How to Survive College with a Frugal Mother
Growing up in a household where money was always scarce, we often used what we could to get by. If that meant buying the cheaper box of cereal or buying the off-brand Oreos, we did what we had to to keep a roof over our heads. With my parents' constant fighting and bickering over money and finances, I grew up in fear of money. When I received birthday money or money for chores, I would keep it to myself. I wouldn't spend it in fear of not having any money like my parents. Throughout the years, this grew into an obsession of hoarding money and not spending it on frivolous things. As a second-year college student, I can attest that I have slowly begun to let my obsession with going broke and losing money break. Nowadays, I spend money things that I know will benefit me. From hair products (I am an African American female with coily hair. My pride and crown, so hair products are a big deal to me) to clothes that I know I need (new leggings because all mine have holes in them, new dresses because I've gained a little bit of weight do to quarantine. Items that I know I need and will benefit me in the long run). I also spend money on fresh produce because I've gotten into cooking recently. Even though sometimes it still pains me to see deductions in my bank account.

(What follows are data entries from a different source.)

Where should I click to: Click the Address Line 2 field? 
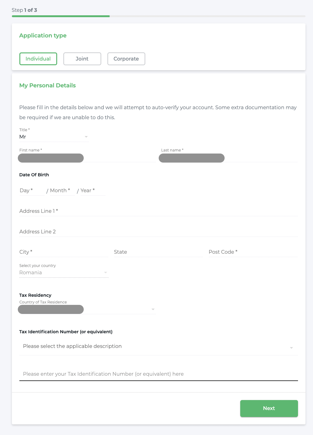pyautogui.click(x=158, y=232)
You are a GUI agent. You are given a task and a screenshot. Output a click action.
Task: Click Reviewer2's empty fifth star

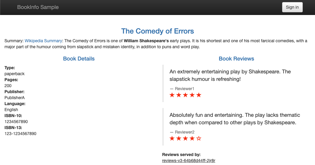[199, 138]
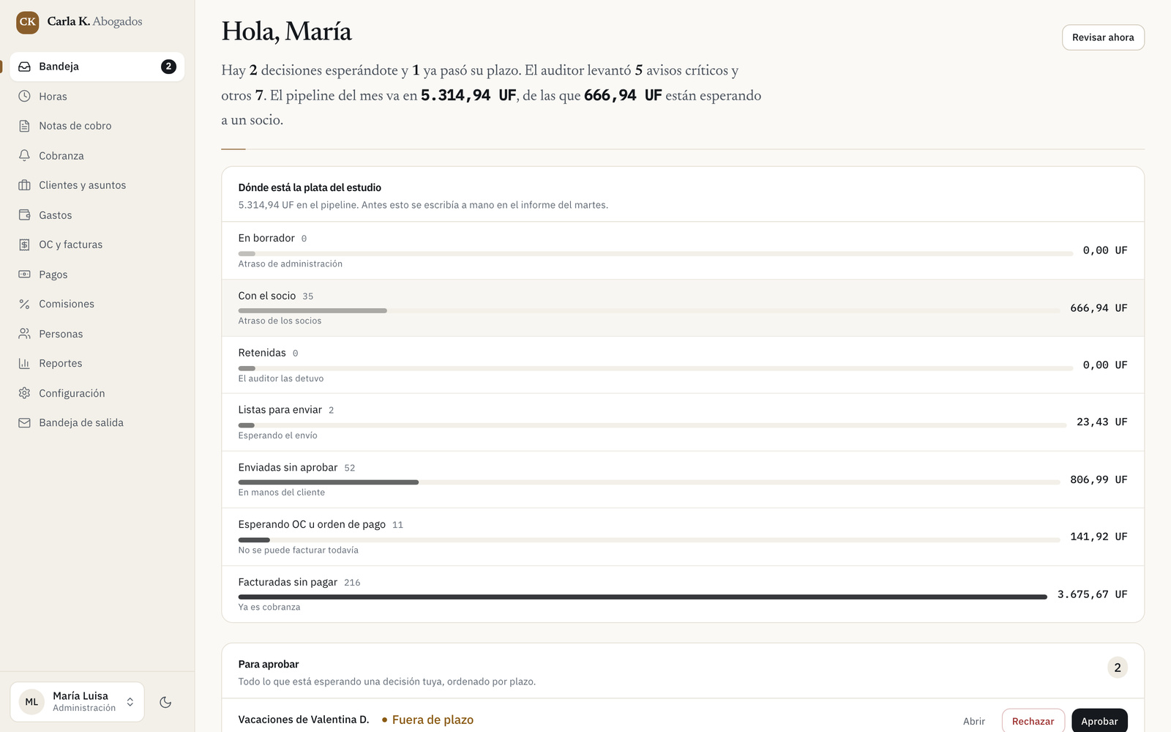Image resolution: width=1171 pixels, height=732 pixels.
Task: Reject the vacation request with Rechazar
Action: point(1033,721)
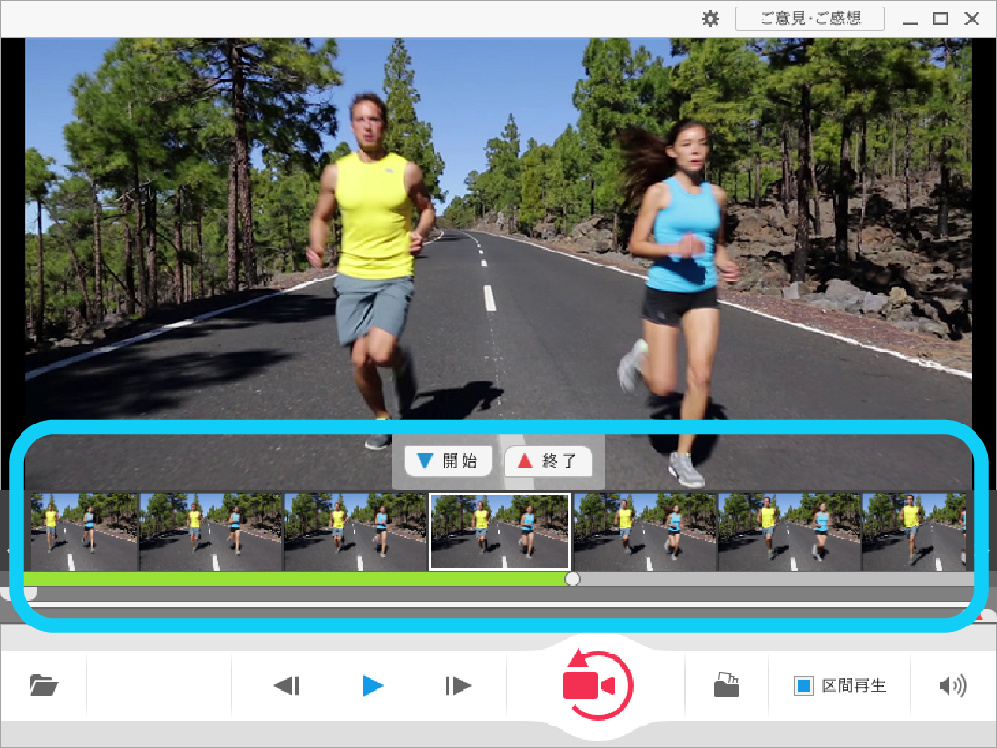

Now, where does my mother come into all this? My mother is an extremely frugal person and my entire family knows this. If she can cut the cost of something, she will. If she doesn't need it, she doesn't buy it. Which is where my parents hit a discourse. My father doesn't try to live outside of his means, but if he wants to spend a little bit of money on something, he will. Take for instance, the last couple of times I've gone to the grocery store with my father. When he shops, he doesn't look for the best prices, generally it's a just get it, it doesn't matter. My mother on the other hand will go into a grocery store with coupons, a store discount and the ads that grocery stores give at the front of the store. "If it isn't on sale, I'm not getting it" is her mantra. I remember going to the store one day and getting a loaf of bread for $5.99 with my father. He didn't care about the price and I thought it would be fine because it was a quality bread type (brioche). Once we got home however, I didn't get to hear the end of it for buying a $6 loaf of bread. "Do you know how many bread loaves you could have got for $6?! I can't believe you really spent $6 on a loaf of bread Diara!? Did you even look for a deal? You're not even bringing any money into this house! You didn't even get the bread that I said to get! I swear everything goes in one year and out the other!" Just for clarification, I am a nineteen-year-old who can buy her own groceries, but when I make a little mistake, I get reprimanded for it.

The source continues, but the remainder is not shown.